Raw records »
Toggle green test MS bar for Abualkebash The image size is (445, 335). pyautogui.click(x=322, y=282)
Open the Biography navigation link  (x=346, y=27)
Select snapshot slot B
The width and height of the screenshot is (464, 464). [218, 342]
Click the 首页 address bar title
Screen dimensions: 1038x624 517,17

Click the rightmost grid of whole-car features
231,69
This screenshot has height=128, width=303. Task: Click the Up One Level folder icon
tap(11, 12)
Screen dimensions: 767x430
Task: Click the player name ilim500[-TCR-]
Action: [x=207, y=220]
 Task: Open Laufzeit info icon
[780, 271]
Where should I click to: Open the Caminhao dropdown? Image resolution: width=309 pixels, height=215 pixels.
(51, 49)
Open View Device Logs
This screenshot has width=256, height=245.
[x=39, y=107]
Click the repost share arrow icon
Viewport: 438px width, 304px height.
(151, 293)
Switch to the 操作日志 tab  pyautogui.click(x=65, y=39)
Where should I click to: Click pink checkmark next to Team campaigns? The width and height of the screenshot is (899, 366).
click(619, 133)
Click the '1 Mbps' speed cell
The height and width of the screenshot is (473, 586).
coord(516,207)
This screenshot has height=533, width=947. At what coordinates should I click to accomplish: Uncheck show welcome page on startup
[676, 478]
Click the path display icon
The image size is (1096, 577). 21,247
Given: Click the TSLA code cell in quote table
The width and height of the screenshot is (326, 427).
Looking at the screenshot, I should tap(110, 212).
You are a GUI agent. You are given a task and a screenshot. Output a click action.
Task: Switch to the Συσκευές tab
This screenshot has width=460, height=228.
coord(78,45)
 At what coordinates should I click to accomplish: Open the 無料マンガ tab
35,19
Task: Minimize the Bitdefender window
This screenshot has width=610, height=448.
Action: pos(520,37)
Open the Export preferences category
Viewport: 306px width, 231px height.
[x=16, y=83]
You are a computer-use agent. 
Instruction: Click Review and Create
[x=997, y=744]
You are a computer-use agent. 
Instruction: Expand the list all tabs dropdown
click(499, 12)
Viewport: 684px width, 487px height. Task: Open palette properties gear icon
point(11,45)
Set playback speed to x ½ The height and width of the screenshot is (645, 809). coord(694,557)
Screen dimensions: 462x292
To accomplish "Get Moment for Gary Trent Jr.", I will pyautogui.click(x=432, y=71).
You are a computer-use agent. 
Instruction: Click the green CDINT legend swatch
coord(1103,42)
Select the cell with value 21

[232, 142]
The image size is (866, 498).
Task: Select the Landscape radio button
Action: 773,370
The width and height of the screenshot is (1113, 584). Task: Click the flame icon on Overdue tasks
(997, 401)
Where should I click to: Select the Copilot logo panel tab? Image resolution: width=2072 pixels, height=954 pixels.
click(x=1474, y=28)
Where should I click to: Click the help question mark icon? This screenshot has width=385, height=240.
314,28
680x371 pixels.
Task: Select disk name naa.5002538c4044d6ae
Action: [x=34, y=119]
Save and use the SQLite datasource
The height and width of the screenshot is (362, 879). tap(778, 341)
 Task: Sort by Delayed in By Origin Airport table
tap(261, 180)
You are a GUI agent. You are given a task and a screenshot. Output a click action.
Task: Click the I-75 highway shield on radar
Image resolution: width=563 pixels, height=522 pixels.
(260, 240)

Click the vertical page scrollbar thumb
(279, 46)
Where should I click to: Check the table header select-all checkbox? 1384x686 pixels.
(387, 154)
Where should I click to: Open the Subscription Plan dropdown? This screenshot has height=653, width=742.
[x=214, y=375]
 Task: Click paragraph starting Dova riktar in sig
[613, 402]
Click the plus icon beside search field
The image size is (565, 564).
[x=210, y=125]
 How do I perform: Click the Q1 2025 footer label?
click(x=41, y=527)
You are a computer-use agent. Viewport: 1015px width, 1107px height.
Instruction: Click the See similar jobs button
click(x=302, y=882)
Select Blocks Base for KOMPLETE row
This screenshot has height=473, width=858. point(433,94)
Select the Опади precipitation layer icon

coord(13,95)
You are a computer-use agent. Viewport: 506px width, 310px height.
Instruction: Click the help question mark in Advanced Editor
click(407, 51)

Exercise brief » Pull out every line from the records above that contains the word "Instruction", and list those lines in order.

Solution »
Instruction: Click Review and Create
Instruction: Expand the list all tabs dropdown
Instruction: Click the green CDINT legend swatch
Instruction: Click the See similar jobs button
Instruction: Click the help question mark in Advanced Editor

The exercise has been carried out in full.